Entries for locating words and elements
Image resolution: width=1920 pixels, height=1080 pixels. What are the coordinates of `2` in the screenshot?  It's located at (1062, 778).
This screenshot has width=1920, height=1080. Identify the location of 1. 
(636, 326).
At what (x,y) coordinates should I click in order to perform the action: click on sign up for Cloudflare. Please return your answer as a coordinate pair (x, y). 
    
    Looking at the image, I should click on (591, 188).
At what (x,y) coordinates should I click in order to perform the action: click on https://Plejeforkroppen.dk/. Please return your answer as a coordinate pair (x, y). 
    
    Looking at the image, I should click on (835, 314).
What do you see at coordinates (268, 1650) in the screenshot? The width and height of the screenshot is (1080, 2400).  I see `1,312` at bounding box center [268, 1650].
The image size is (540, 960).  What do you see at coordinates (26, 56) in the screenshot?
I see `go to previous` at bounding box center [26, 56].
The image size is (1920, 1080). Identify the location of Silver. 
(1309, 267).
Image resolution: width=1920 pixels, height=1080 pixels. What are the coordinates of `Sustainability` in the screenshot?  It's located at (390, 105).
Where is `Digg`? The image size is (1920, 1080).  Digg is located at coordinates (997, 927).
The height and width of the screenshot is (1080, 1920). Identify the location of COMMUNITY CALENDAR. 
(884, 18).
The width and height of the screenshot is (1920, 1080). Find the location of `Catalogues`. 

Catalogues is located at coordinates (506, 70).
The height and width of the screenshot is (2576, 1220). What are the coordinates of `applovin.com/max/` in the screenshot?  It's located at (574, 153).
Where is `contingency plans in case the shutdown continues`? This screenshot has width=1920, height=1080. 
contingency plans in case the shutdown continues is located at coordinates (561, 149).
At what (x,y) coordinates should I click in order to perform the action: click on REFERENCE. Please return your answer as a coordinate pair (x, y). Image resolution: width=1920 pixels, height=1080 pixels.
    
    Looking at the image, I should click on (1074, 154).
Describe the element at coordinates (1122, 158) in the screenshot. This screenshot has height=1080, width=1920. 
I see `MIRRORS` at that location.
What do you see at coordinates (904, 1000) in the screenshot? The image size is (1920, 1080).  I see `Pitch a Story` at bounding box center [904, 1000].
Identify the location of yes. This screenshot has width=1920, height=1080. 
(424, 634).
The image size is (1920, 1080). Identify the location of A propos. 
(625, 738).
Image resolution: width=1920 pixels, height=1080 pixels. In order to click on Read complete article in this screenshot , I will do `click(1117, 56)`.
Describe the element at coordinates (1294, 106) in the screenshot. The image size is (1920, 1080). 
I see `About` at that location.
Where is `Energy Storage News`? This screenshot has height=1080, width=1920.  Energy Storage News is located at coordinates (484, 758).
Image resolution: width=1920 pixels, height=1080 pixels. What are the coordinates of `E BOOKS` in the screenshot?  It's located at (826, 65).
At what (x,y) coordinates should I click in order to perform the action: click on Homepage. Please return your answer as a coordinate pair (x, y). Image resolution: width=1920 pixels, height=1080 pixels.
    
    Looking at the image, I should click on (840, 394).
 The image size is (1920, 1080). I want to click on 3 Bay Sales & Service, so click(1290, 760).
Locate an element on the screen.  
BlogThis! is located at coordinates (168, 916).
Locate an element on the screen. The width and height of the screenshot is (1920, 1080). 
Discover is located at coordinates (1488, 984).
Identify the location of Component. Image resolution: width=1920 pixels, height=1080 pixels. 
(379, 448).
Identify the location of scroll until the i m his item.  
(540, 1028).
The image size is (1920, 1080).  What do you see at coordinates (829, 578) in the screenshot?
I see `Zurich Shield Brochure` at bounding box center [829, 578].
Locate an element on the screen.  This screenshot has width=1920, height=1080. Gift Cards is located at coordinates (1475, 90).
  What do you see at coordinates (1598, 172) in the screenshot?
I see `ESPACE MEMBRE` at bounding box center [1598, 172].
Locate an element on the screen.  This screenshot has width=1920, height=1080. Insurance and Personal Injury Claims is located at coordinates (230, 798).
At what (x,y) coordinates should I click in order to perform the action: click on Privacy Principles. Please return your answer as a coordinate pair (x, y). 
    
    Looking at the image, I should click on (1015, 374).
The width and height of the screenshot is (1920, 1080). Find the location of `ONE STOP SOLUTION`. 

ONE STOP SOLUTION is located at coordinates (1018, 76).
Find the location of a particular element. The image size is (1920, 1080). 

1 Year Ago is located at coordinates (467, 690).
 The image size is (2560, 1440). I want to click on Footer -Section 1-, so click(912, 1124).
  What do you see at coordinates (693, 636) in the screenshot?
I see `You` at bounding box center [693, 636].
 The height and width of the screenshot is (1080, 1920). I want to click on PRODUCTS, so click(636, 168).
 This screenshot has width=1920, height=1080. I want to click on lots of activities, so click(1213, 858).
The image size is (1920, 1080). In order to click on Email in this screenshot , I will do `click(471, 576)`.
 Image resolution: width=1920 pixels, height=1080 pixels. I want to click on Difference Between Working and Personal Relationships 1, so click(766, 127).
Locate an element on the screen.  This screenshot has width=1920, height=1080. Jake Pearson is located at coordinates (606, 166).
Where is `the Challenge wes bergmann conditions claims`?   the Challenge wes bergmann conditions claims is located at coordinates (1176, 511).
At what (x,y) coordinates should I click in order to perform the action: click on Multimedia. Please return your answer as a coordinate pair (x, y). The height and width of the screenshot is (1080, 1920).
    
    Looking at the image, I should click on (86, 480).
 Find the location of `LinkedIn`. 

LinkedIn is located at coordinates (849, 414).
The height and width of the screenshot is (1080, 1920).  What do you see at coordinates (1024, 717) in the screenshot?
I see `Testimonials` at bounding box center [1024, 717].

Set task: Rename "coordinate pair" to "point" everywhere in the records above, leaving all other text unchanged.

Task output:
Image resolution: width=1920 pixels, height=1080 pixels. What are the coordinates of `2` in the screenshot?  It's located at (1062, 778).
This screenshot has width=1920, height=1080. Identify the location of 1. 
(636, 326).
At what (x,y) coordinates should I click in order to perform the action: click on sign up for Cloudflare. Please return your answer as a point (x, y). 
    
    Looking at the image, I should click on (591, 188).
At what (x,y) coordinates should I click in order to perform the action: click on https://Plejeforkroppen.dk/. Please return your answer as a point (x, y). 
    
    Looking at the image, I should click on (835, 314).
What do you see at coordinates (268, 1650) in the screenshot? The width and height of the screenshot is (1080, 2400).  I see `1,312` at bounding box center [268, 1650].
The image size is (540, 960).  What do you see at coordinates (26, 56) in the screenshot?
I see `go to previous` at bounding box center [26, 56].
The image size is (1920, 1080). Identify the location of Silver. 
(1309, 267).
Image resolution: width=1920 pixels, height=1080 pixels. What are the coordinates of `Sustainability` in the screenshot?  It's located at (390, 105).
Where is `Digg`? The image size is (1920, 1080).  Digg is located at coordinates (997, 927).
The height and width of the screenshot is (1080, 1920). Identify the location of COMMUNITY CALENDAR. 
(884, 18).
The width and height of the screenshot is (1920, 1080). Find the location of `Catalogues`. 

Catalogues is located at coordinates (506, 70).
The height and width of the screenshot is (2576, 1220). What are the coordinates of `applovin.com/max/` in the screenshot?  It's located at (574, 153).
Where is `contingency plans in case the shutdown continues`? This screenshot has width=1920, height=1080. 
contingency plans in case the shutdown continues is located at coordinates (561, 149).
At what (x,y) coordinates should I click in order to perform the action: click on REFERENCE. Please return your answer as a point (x, y). Image resolution: width=1920 pixels, height=1080 pixels.
    
    Looking at the image, I should click on (1074, 154).
Describe the element at coordinates (1122, 158) in the screenshot. This screenshot has height=1080, width=1920. 
I see `MIRRORS` at that location.
What do you see at coordinates (904, 1000) in the screenshot? The image size is (1920, 1080).  I see `Pitch a Story` at bounding box center [904, 1000].
Identify the location of yes. This screenshot has width=1920, height=1080. 
(424, 634).
The image size is (1920, 1080). Identify the location of A propos. 
(625, 738).
Image resolution: width=1920 pixels, height=1080 pixels. In order to click on Read complete article in this screenshot , I will do `click(1117, 56)`.
Describe the element at coordinates (1294, 106) in the screenshot. The image size is (1920, 1080). 
I see `About` at that location.
Where is `Energy Storage News`? This screenshot has height=1080, width=1920.  Energy Storage News is located at coordinates (484, 758).
Image resolution: width=1920 pixels, height=1080 pixels. What are the coordinates of `E BOOKS` in the screenshot?  It's located at (826, 65).
At what (x,y) coordinates should I click in order to perform the action: click on Homepage. Please return your answer as a point (x, y). Image resolution: width=1920 pixels, height=1080 pixels.
    
    Looking at the image, I should click on (840, 394).
 The image size is (1920, 1080). I want to click on 3 Bay Sales & Service, so click(1290, 760).
Locate an element on the screen.  
BlogThis! is located at coordinates (168, 916).
Locate an element on the screen. The width and height of the screenshot is (1920, 1080). 
Discover is located at coordinates (1488, 984).
Identify the location of Component. Image resolution: width=1920 pixels, height=1080 pixels. 
(379, 448).
Identify the location of scroll until the i m his item.  
(540, 1028).
The image size is (1920, 1080).  What do you see at coordinates (829, 578) in the screenshot?
I see `Zurich Shield Brochure` at bounding box center [829, 578].
Locate an element on the screen.  This screenshot has width=1920, height=1080. Gift Cards is located at coordinates (1475, 90).
  What do you see at coordinates (1598, 172) in the screenshot?
I see `ESPACE MEMBRE` at bounding box center [1598, 172].
Locate an element on the screen.  This screenshot has width=1920, height=1080. Insurance and Personal Injury Claims is located at coordinates (230, 798).
At what (x,y) coordinates should I click in order to perform the action: click on Privacy Principles. Please return your answer as a point (x, y). 
    
    Looking at the image, I should click on (1015, 374).
The width and height of the screenshot is (1920, 1080). Find the location of `ONE STOP SOLUTION`. 

ONE STOP SOLUTION is located at coordinates (1018, 76).
Find the location of a particular element. The image size is (1920, 1080). 

1 Year Ago is located at coordinates (467, 690).
 The image size is (2560, 1440). I want to click on Footer -Section 1-, so click(912, 1124).
  What do you see at coordinates (693, 636) in the screenshot?
I see `You` at bounding box center [693, 636].
 The height and width of the screenshot is (1080, 1920). I want to click on PRODUCTS, so click(636, 168).
 This screenshot has width=1920, height=1080. I want to click on lots of activities, so click(1213, 858).
The image size is (1920, 1080). In order to click on Email in this screenshot , I will do `click(471, 576)`.
 Image resolution: width=1920 pixels, height=1080 pixels. I want to click on Difference Between Working and Personal Relationships 1, so click(766, 127).
Locate an element on the screen.  This screenshot has width=1920, height=1080. Jake Pearson is located at coordinates (606, 166).
Where is `the Challenge wes bergmann conditions claims`?   the Challenge wes bergmann conditions claims is located at coordinates (1176, 511).
At what (x,y) coordinates should I click in order to perform the action: click on Multimedia. Please return your answer as a point (x, y). The height and width of the screenshot is (1080, 1920).
    
    Looking at the image, I should click on (86, 480).
 Find the location of `LinkedIn`. 

LinkedIn is located at coordinates (849, 414).
The height and width of the screenshot is (1080, 1920).  What do you see at coordinates (1024, 717) in the screenshot?
I see `Testimonials` at bounding box center [1024, 717].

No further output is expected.